Sturgis Motorcycle Rally, Inc. v. Rushmore Photo & Gifts, Inc.
908 F.3d 313
8th Cir.2018Background
- The Sturgis motorcycle rally (since 1938) grew into a major annual event; the Sturgis Area Chamber of Commerce (later Sturgis Motorcycle Rally, Inc. — SMRI) developed and licensed various marks (notably the Monahan composite logo and word marks like "Sturgis" and "Sturgis Bike Week").
- Rushmore Photo & Gifts (the Niemanns) sold rally souvenirs, sometimes using "Sturgis" and related phrases without licensing; they briefly licensed the Monahan mark for postcards in 1999.
- SMRI obtained federal registrations (including for "Sturgis Bike Week" and a Section 2(f) registration for "Sturgis"), assigned marks to SMRI in 2010, and sued Rushmore, the Niemanns, JRE (dissolved), and Wal-Mart for Lanham Act violations and related state claims after obtaining a 2011 registration for "Sturgis."
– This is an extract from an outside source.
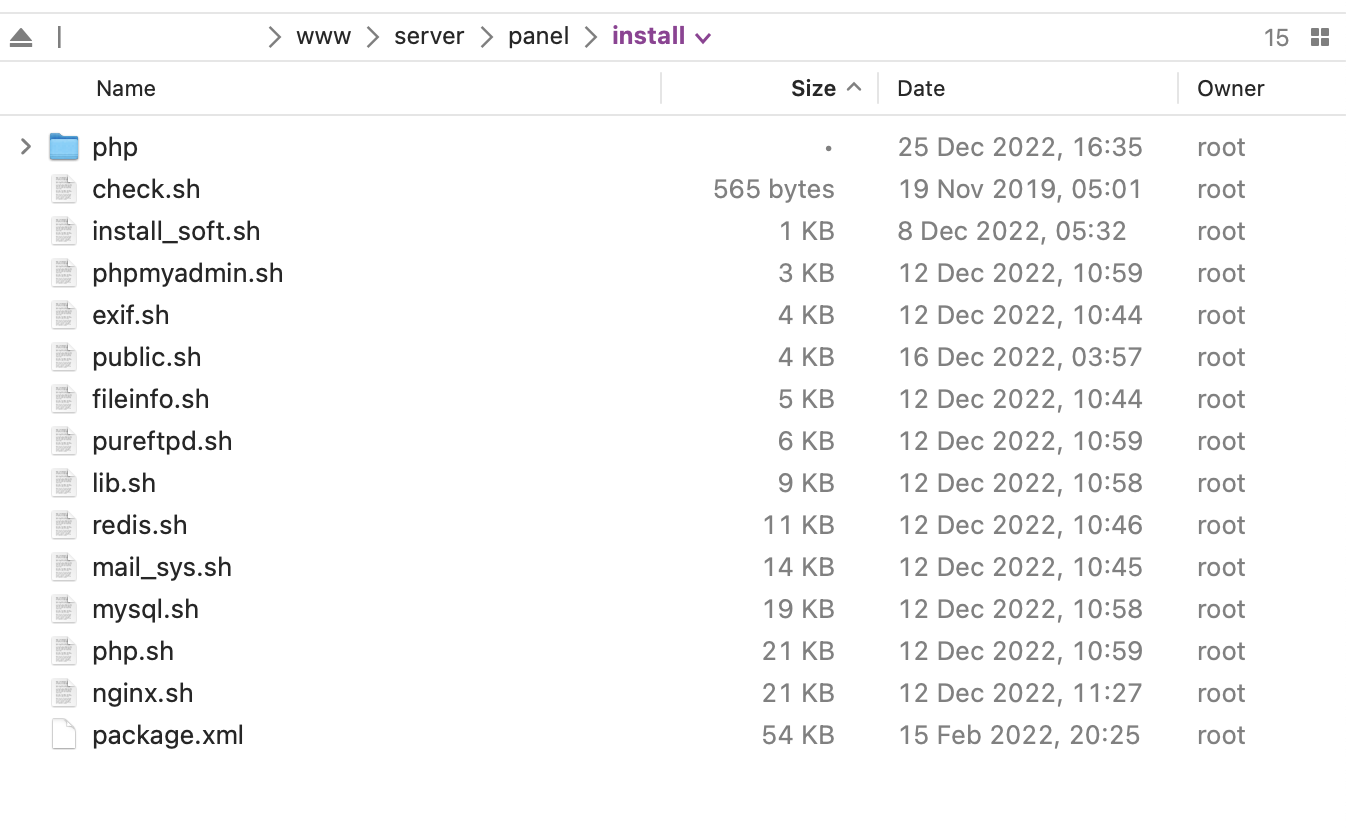This screenshot has height=828, width=1346.
Task: Click the blue php folder icon
Action: coord(64,147)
- A jury awarded SMRI $912,500; the district court entered a permanent injunction, denied fees, granted judgment as a matter of law to dissolved JRE, but later found SMRI estopped by laches/acquiescence from collecting damages.
- On appeal the Eighth Circuit affirmed infringement findings as to the Monahan composite mark and the federally-registered "Sturgis Bike Week" mark, but reversed or vacated findings tied to the word "Sturgis" and certain unregistered marks for lack of secondary meaning, vacated the counterfeiting finding and cybersquatting verdict, and remanded equitable defenses and injunctioning issues for further proceedings.
Issues
| Issue | SMRI's Argument | Defendants' Argument | Held |
|---|---|---|---|
| Validity of the registered "Sturgis" word mark (secondary meaning / Section 2(f)) | SMRI: long, continuous, and substantially exclusive use (via Chamber/SMRI/licensing) established secondary meaning and consumer association with SMRI | Defendants: many independent third parties used "Sturgis" descriptively for the rally/city before registration; SMRI not substantially exclusive user; insufficient direct evidence of consumer association | Reversed: record lacked sufficient evidence of substantially exclusive use or secondary meaning; SMRI not entitled to presumption of validity against Rushmore; dilution and cybersquatting findings tied to that mark vacated |
| Validity of unregistered marks ("Sturgis Motorcycle Rally", "Sturgis Rally & Races") | SMRI: usage, licensing, hangtags and advertising demonstrate acquired distinctiveness | Defendants: terms are common names for the rally; licensing and hangtags do not prove consumer source-identification | Reversed: insufficient evidence that these names function as source-identifying marks (secondary meaning lacking) |
| Validity/infringement of "Sturgis Bike Week" and Monahan composite mark; willfulness | SMRI: registrations (for "Sturgis Bike Week") create presumption of validity; Monahan mark long-used and distinctive; defendants copied similar designs and sold goods to benefit from mark goodwill | Defendants: marks are generic/descriptive; use by many vendors defeats exclusivity; any similarity is descriptive/commemorative | Affirmed in part: "Sturgis Bike Week" registrations supported validity; jury had sufficient evidence to find Rushmore willfully infringed Monahan composite mark; however counterfeiting finding (substantially indistinguishable) reversed for lack of near-identity |
| Equitable defenses (laches/acquiescence) and injunctive relief | SMRI: jury verdict on willfulness/ damages precludes equitable defenses; Seventh Amendment jury right; defendants forfeited these defenses | Defendants: SMRI delayed enforcement and acquiesced; district court may resolve equitable defenses post-judgment | Vacated and remanded: district court did not abuse discretion in considering equitable defenses, but its application must be revisited on remand in light of reversals; injunction must be modified accordingly |
Key Cases Cited
- Matal v. Tam, 137 S. Ct. 1744 (2017) (trademark law’s procompetitive purposes and limits on registrations)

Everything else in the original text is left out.